» Material for the task
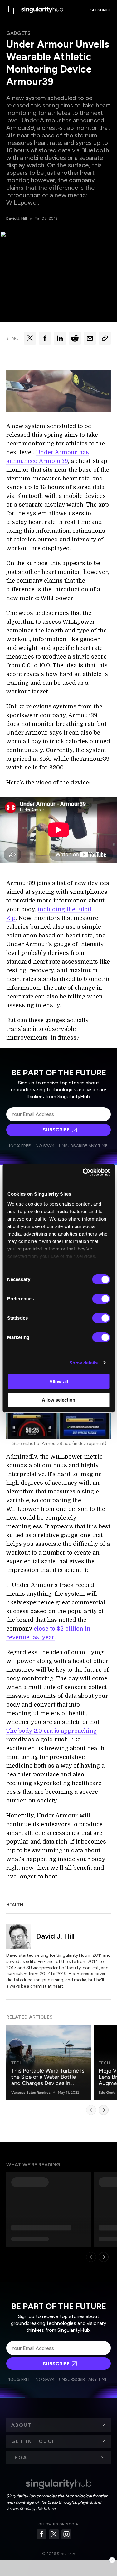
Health (14, 1904)
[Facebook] (41, 2534)
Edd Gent (107, 2092)
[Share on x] (30, 338)
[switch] (101, 1299)
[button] (58, 2425)
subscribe (100, 10)
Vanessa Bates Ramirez (31, 2092)
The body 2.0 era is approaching (51, 1731)
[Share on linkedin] (60, 338)
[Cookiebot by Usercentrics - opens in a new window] (83, 1172)
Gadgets (18, 33)
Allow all (58, 1381)
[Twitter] (54, 2534)
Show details (83, 1362)
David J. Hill (16, 218)
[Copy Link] (105, 338)
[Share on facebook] (45, 338)
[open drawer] (11, 10)
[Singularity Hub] (42, 10)
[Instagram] (66, 2534)
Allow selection (58, 1399)
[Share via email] (90, 338)
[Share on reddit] (75, 338)
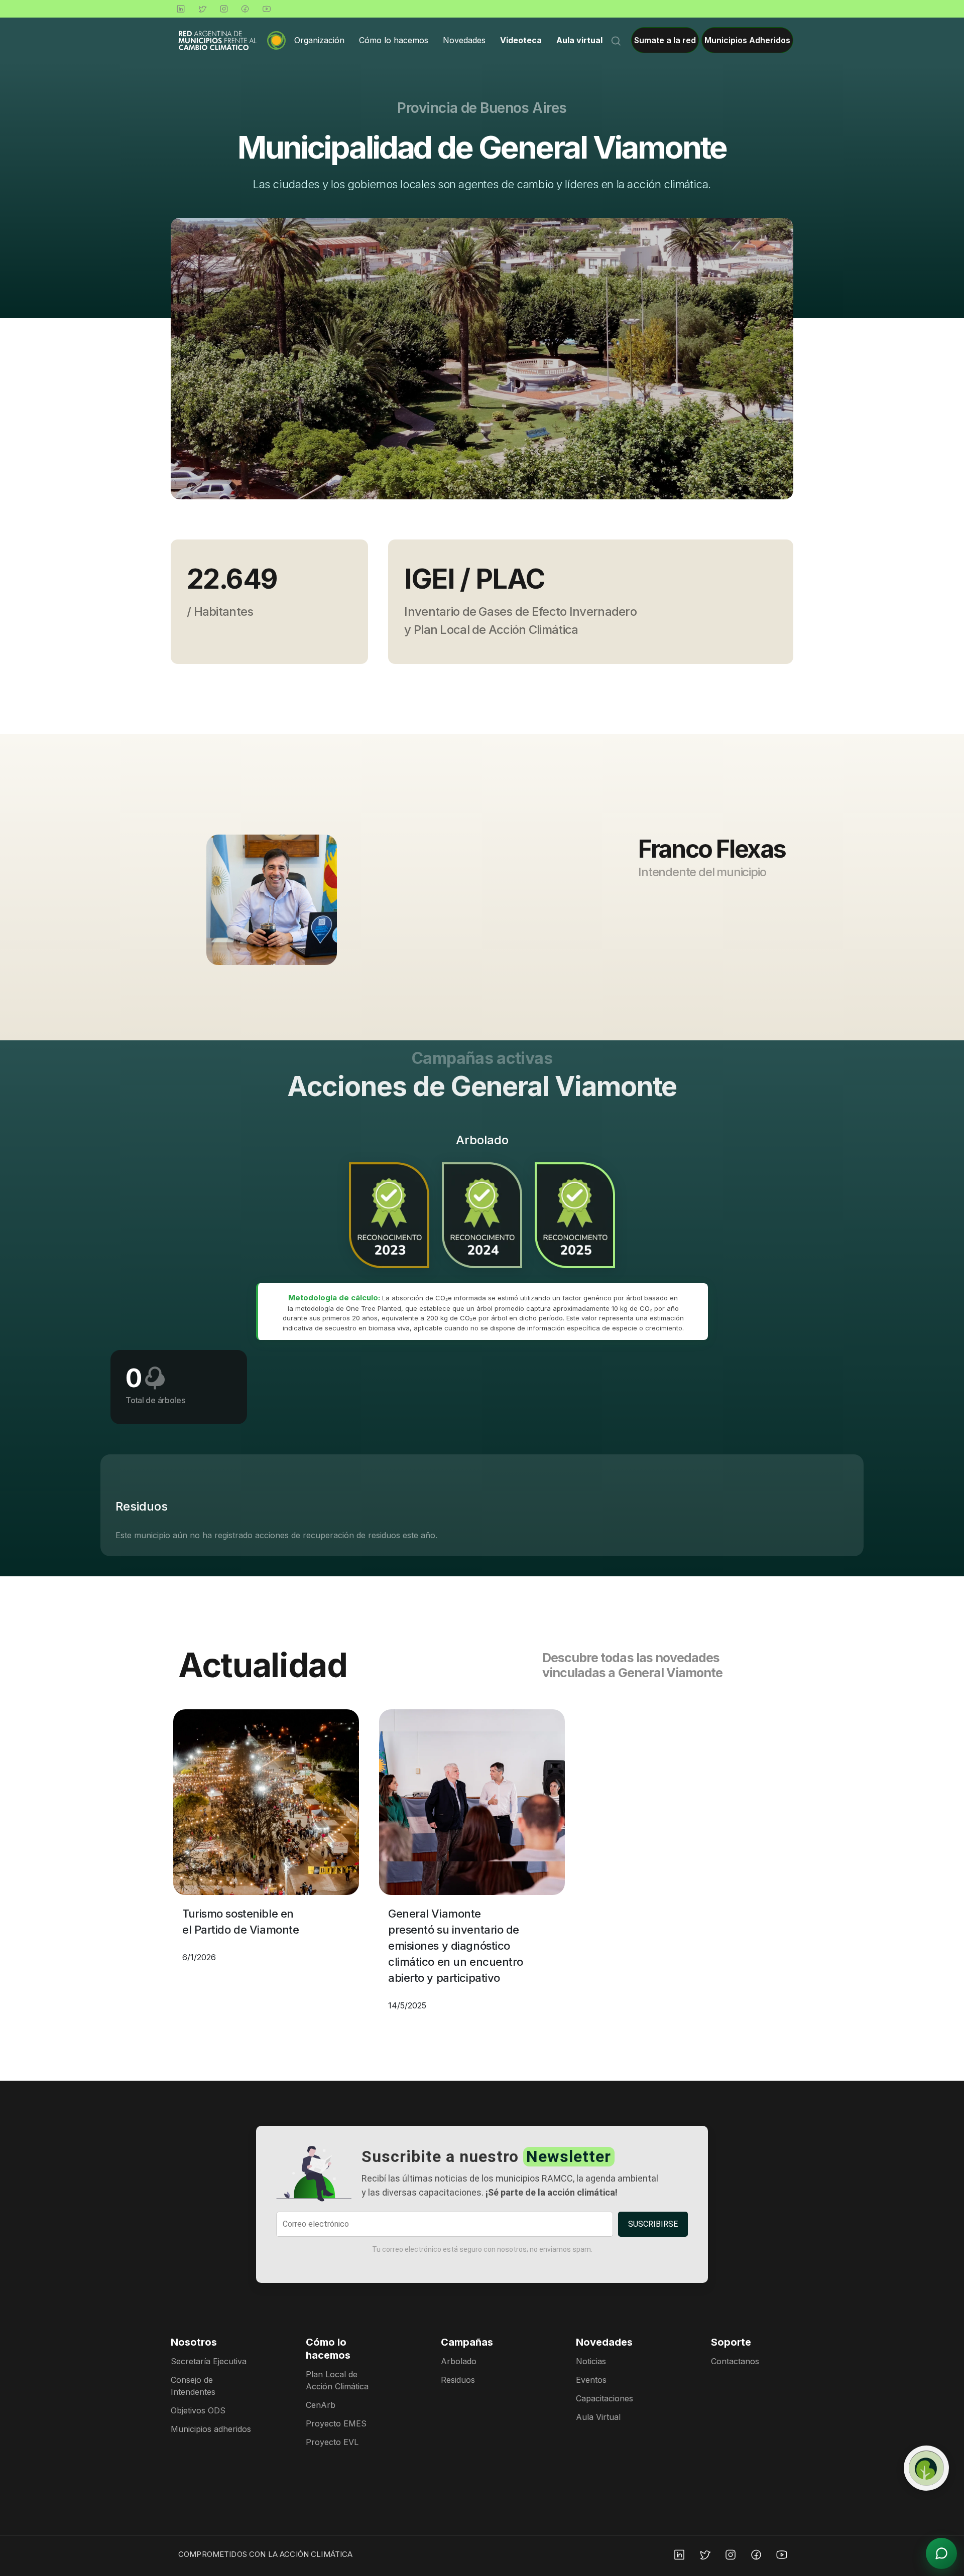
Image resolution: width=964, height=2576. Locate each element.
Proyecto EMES (336, 2423)
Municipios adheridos (211, 2429)
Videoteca (521, 40)
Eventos (591, 2380)
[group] (482, 358)
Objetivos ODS (198, 2410)
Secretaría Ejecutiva (209, 2361)
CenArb (320, 2405)
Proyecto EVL (332, 2442)
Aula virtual (579, 40)
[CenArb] (926, 2468)
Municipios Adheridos (747, 40)
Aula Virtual (598, 2417)
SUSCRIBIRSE (653, 2224)
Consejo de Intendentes (193, 2386)
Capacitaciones (604, 2398)
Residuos (458, 2380)
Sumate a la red (665, 40)
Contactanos (735, 2361)
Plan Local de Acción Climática (337, 2380)
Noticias (591, 2361)
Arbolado (458, 2361)
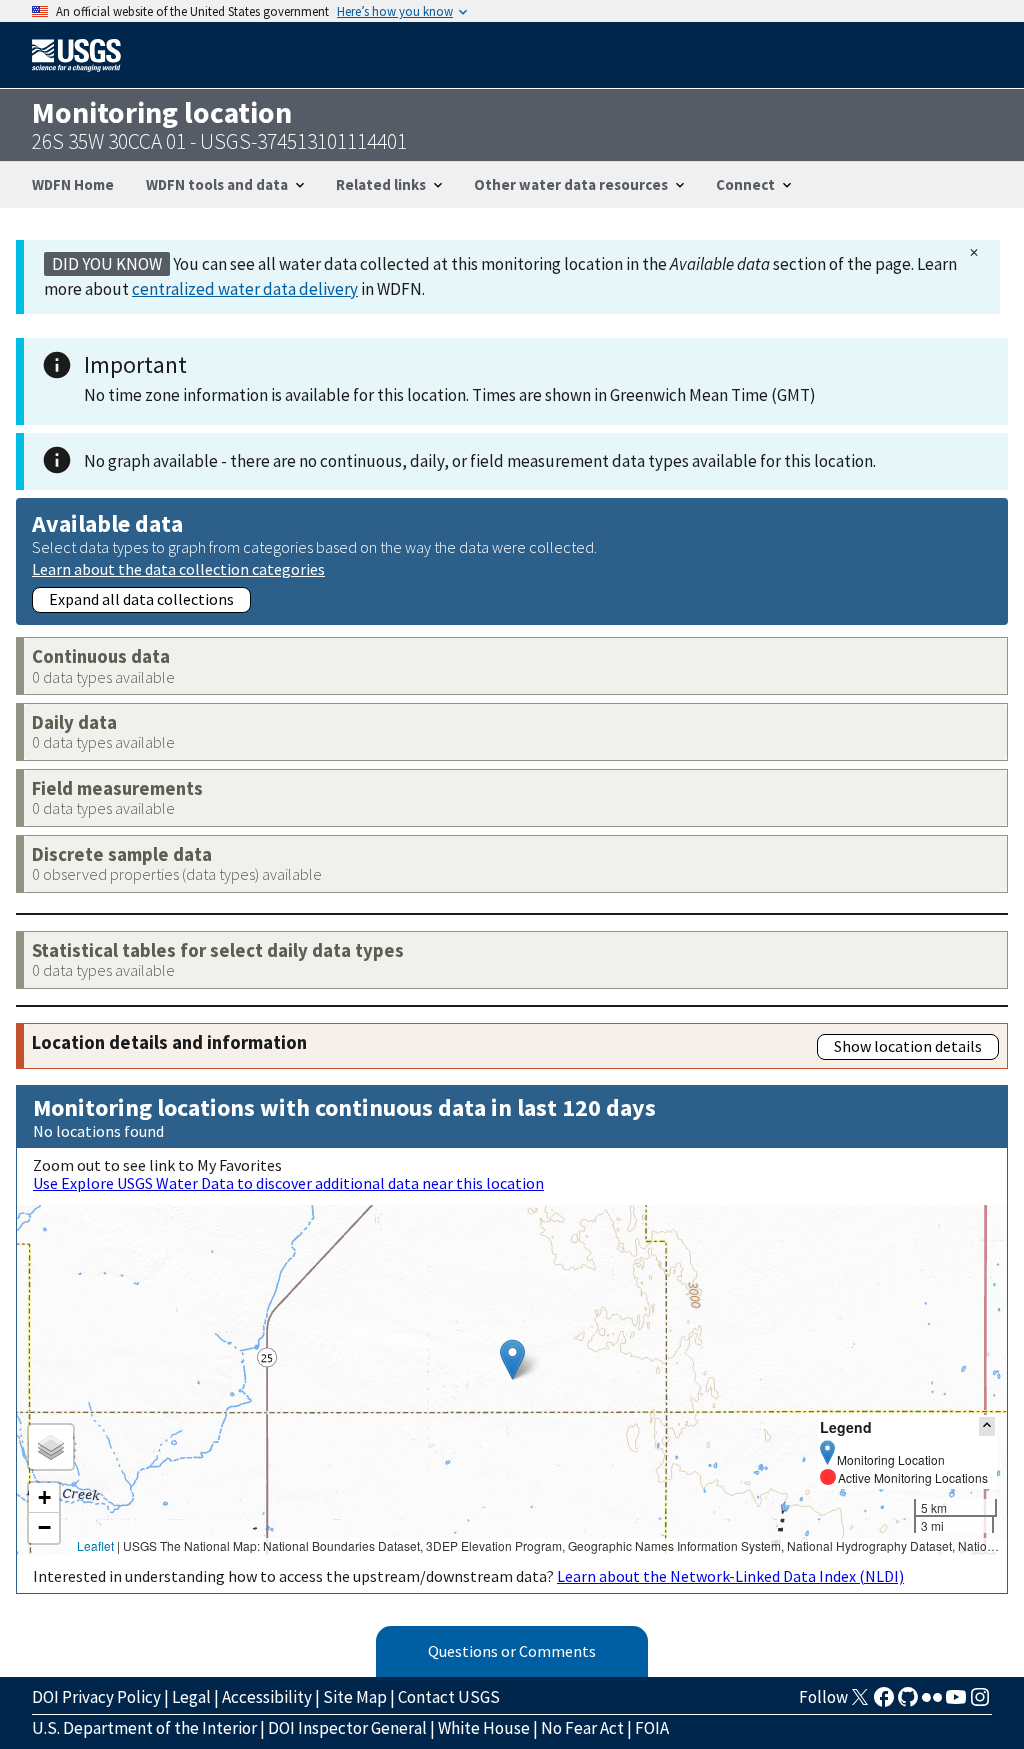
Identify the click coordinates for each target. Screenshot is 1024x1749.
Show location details (908, 1046)
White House (484, 1728)
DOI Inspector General (347, 1728)
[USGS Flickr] (932, 1703)
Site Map (355, 1697)
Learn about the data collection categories (178, 568)
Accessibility (267, 1697)
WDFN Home (73, 184)
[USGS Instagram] (980, 1703)
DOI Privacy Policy (96, 1697)
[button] (512, 1359)
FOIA (652, 1728)
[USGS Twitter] (860, 1703)
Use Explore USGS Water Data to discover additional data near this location (288, 1183)
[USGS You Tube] (956, 1703)
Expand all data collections (141, 599)
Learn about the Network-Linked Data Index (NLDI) (730, 1576)
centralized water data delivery (245, 289)
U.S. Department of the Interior (144, 1728)
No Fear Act (582, 1728)
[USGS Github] (908, 1703)
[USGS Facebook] (884, 1703)
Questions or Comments (512, 1651)
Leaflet (95, 1545)
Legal (191, 1697)
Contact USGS (449, 1697)
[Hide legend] (987, 1426)
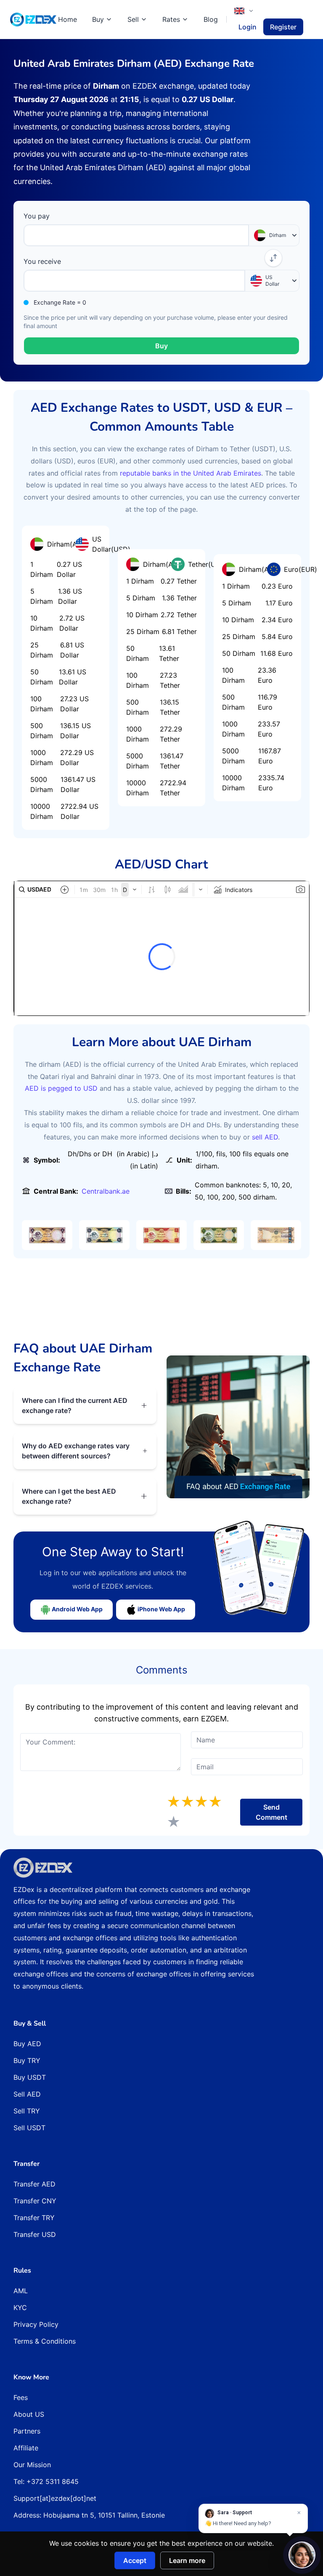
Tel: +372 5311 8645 (46, 2481)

» Assigned task
Print the data above exactly, from its first line to the line bearing "[Share on reddit] (75, 338)" inclusive, and keep pictures out of the result.

» Response for this exercise
Health (14, 1904)
[Facebook] (41, 2534)
Edd Gent (107, 2092)
[Share on x] (30, 338)
[switch] (101, 1299)
[button] (58, 2425)
subscribe (100, 10)
Vanessa Bates Ramirez (31, 2092)
The body 2.0 era is approaching (51, 1731)
[Share on linkedin] (60, 338)
[Cookiebot by Usercentrics - opens in a new window] (83, 1172)
Gadgets (18, 33)
Allow all (58, 1381)
[Twitter] (54, 2534)
Show details (83, 1362)
David J. Hill (16, 218)
[Copy Link] (105, 338)
[Share on facebook] (45, 338)
[open drawer] (11, 10)
[Singularity Hub] (42, 10)
[Instagram] (66, 2534)
Allow selection (58, 1399)
[Share via email] (90, 338)
[Share on reddit] (75, 338)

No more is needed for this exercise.